Aku menoleh ke arah suara  yang memanggilku.

"Ada apa, Zul?" tanyaku yang melihat Zul berlari ke arahku.

"Ada yang mau aku bicarakan sama kamu, kita makan siang bareng di kantin, aku traktir," sahut Zul, napasnya tersengal karena berlari tadi.

Aku melirik ke arah teman-temanku, solah-olah meminta pendapat tanpa bicara bahwa aku tak bisa pulang makan bareng dengan mereka.

"Yaudah, Nay, ikut saja, nggak apa-apa," ulas Tiyas seakan mengerti kode dariku.

"Ehem, roman-romannya ada sesuatu nih," usik Lilis.

"Kahade aya nu ngadat (hati-hati ada yang ngamuk)," timpal Nining mengusik sambil cekikikan.

Aku mengerti siapa yang mengamuk yang dimaksud Nining.

"Apaan sih kalian ini," kesalku pada isikan mereka.

"Kita duluan ya, Nay, moga sukses," goda Tiyas. Mereka tertawa lalu berjalan meninggalkanku dan Zul.

Aku dan Zul berjalan menuju kantin.

"Kamu pesan apa?" tanyanya.

"Apa aja."

"Ok, cari meja, aku ke sana pesan makanan." Lelaki itu memesankan makanan dan minuman untukku. Sedangkan aku mencari tempat duduk sesuai permintaannya.

Tak lama Zul datang membawa makanan yang dia pesan, satu porsi nasi campur dan segelas air teh manis dingin di serahkan ke arahku yang sudah duduk lebih dulu.

"Makasih, Zul."

"Sama-sama, selamat makan."

"Ada apa, Zul? Kamu bilang ada yang mau diomongin?" tanyaku memulai percakapan. Aku menyuap makanan ke mulutku menunggu sambil menunggu jawaban dari Zul.

"Ayo di makan dulu ," ajaknya belum menjawab pertanyaanku. Padahal tanpa dia suruh, aku sudah menyantap duluan.

"Malam tadi, aku lihat juga apa yang kami lihat."

Aku yang sedang mengunyah, berhenti seketika. "Maksud kamu suara sepatu sama yang ada di jendela?" tanyaku sedikit terkejut dengan pengakuan Zul.

"Iya, sama yang berjalan di dekat kantor."

"Jadi kamu juga...."

Aku menghentikan  pertanyaanku dan menatap penasaran pada Zul.

"Iya, aku juga bisa lihat," jawab Zul sambil terus menyuap makanan ke mulutnya. Dia seperti tak merasa heran.

"Sejak kapan?"

"Sejak kecil, sama seperti kamu, aku tahu kamu bisa lihat hal itu dari dulu. Kamu ingat kakek aku? Dulu aku sering ikut kakek kalau kebetulan Kakek dipanggil ke rumah kamu."

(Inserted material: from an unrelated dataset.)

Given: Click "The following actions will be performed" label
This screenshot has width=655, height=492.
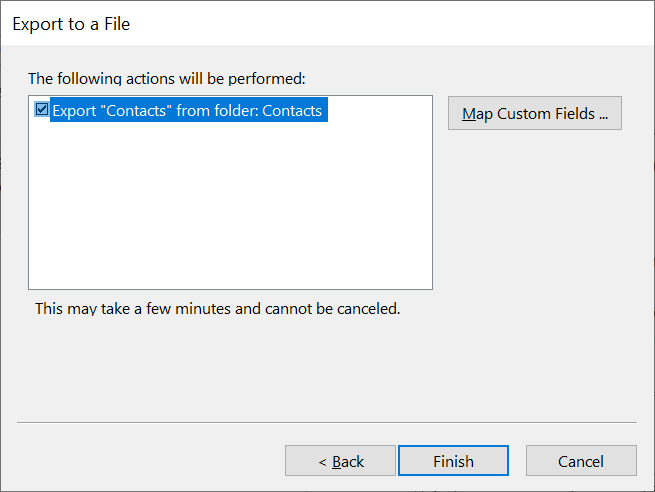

Aku tak terlalu ingat apa yang diceritakan Zul, tapi memang dulu Ayah dan Bunda sering memanggil seseorang untuk meruqiyah, dan itu Kakek Zul.

"Jadi kamu tahu kekurangan aku?" Ya bagiku itu suatu kelemahan.

"Kita sama kok, bisa melihat hal-hal seperti itu, malah mungkin aku lebih dari itu," lanjutnya. Zul menyeruput teh manis di hadapannya yang isi gelasnya penuh dengan es batu.

Aku yang tak mengerti dengan maksud Zul, aku bertanya. "Maksudnya gimana? Lebih apanya?"

"Kamu pernah nggak, melihat bayangan orang lain yang geraknya berbeda dengan si pemilik tubuh?"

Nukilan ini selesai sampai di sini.